Most of us have trouble sleeping at some point (well there are those few people we know who always sleep like a rock – they may never understand how incredibly lucky they are – am I right?).  But for the majority of people at least, from time to time trouble sleeping can be a huge problem! It can mess with your mood and health and sometimes just render us useless if it was a really bad night.  Whether it’s having trouble falling asleep, or waking up in the middle of the night or a combination of both, there are some things that you can do to help get quality sleep.  These practices are what is know as sleep hygiene. I have been looking into it per my doctor’s suggestions when I mentioned poor sleep, and here are some of the best tips I came across:

·      Keep A Regular Schedule
·      Exercise - We should all be exercising regularly, but did you know for sleep hygiene it’s better to do vigorous exercising during the day? Avoid working out during the night, or if you do evening workouts, go for something more relaxing such as yoga
·      Use Your Bed Only For Sleep and Sex/Intimacy – I admit, I am guilty of watching TV shows on my laptop in bed. These other types of activities condition your brain to associate your bed with things other than sleep which can disturb your sleep
·      Pay Attention to Diet in relation to sleep - Don’t eat big meals right before bed. This doesn’t mean it’s necessary to go to bed hungry but go for a healthy snack instead of a large meal if you know you are heading to bed soon. Skip protein for this snack – instead healthy carbs or dairy are shown to help bring on sleep better. Also notice how diet changes in general affect your sleep patterns, sometimes changes in diet can cause troubled sleep while you’re getting used to them. Avoid caffeine later in the day – that includes chocolate if you are very sensitive.  Don’t eat spicy food if you are very sensitive. Experiment with what works best for your body but think – if it’s hard to digest it may keep me up.  I’m talking greasy food, cheese, protein etc. Try kefir, which is healthy and naturally has tryptophan an essential amino acid that helps serotonin production and therefore may help with sleep.
·      Have A Relaxing Bedtime Routine - Having time to unwind is extremely important – schedule it into your evenings. What will be your nightly routine; Relaxation? Meditation? Bedtime tea? Stretching? Warm bath?  This routine is especially important if you are dealing with psychological stressors.  You can’t have just gotten into a big argument, just turned off a dramatic TV show, or just finished a stressful work project and expect your mind to immediately shut off. It needs time to unwind and move away from all the hustle and bustle of the day.
·      Exposure to Natural Light - This helps regulate a healthy sleep/wake cycle in your body.  I know this can be hard for some of us in the winter in cold areas (aka Minnesota), but just do your best. Open your window curtains to let as much light in as you can during the day and if the temp is bearable outside consider taking a 10 minute stroll during your work break. One cross sectional study from 2011 found that workers under-exposed to natural light during the day had more sleep impairments and wake disorders1.

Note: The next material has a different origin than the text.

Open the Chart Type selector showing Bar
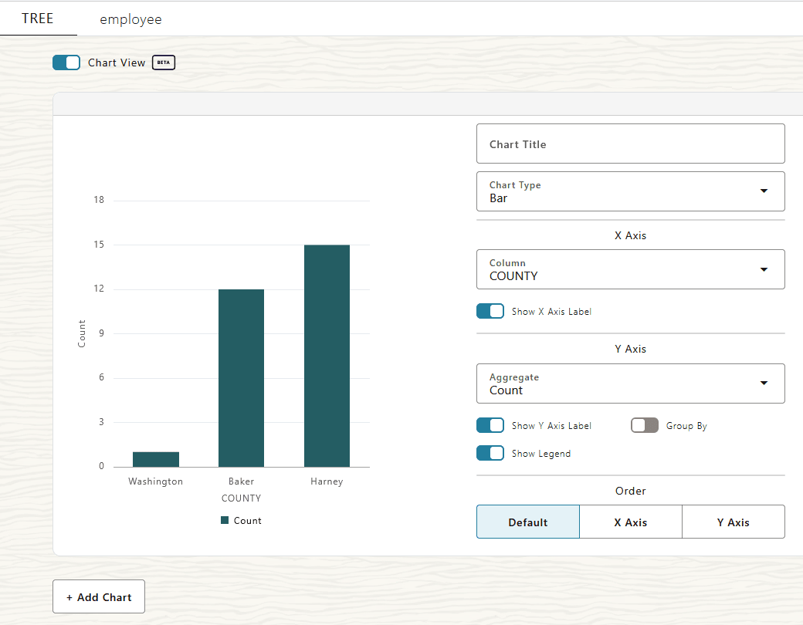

·      Have The Right Environment - Take a critical look at your bedroom.  Make sure it’s relaxing and comfortable; this includes the bed and temperature.  Also remove all electronic gadgets from your room. We don’t need to be sleeping with or by our phones or laptops for the most part. Electronics that omit any light or signals can interfere with your body’s melatonin production.

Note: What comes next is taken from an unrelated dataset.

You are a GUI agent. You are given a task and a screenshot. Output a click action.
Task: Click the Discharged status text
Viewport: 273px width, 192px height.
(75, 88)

·      Avoid Alcohol 3 Hours Before Bed - Sorry to bust your bubble, but the metabolism mechanisms that go into your body breaking down alcohol often disrupt sleep (Daytime drinking anyone?).  Even though alcohol may seem to help you fall asleep initially; you might wake up a few hours later once it is being fully metabolized. So maybe have your glass of wine before dinner instead of after or at the beginning of your evening out.

Cheers to a sound and restful nights’ sleep.


1 Leger, D., Bayon, V., Elbaz, M., Philip, P., Choudat, D. (2011) Underexposure to light at work and its association to insomnia and sleepiness: A cross-sectional study of 13296 workers of one transportation company. Journal of Psychosomatic Research, 70 (29-36).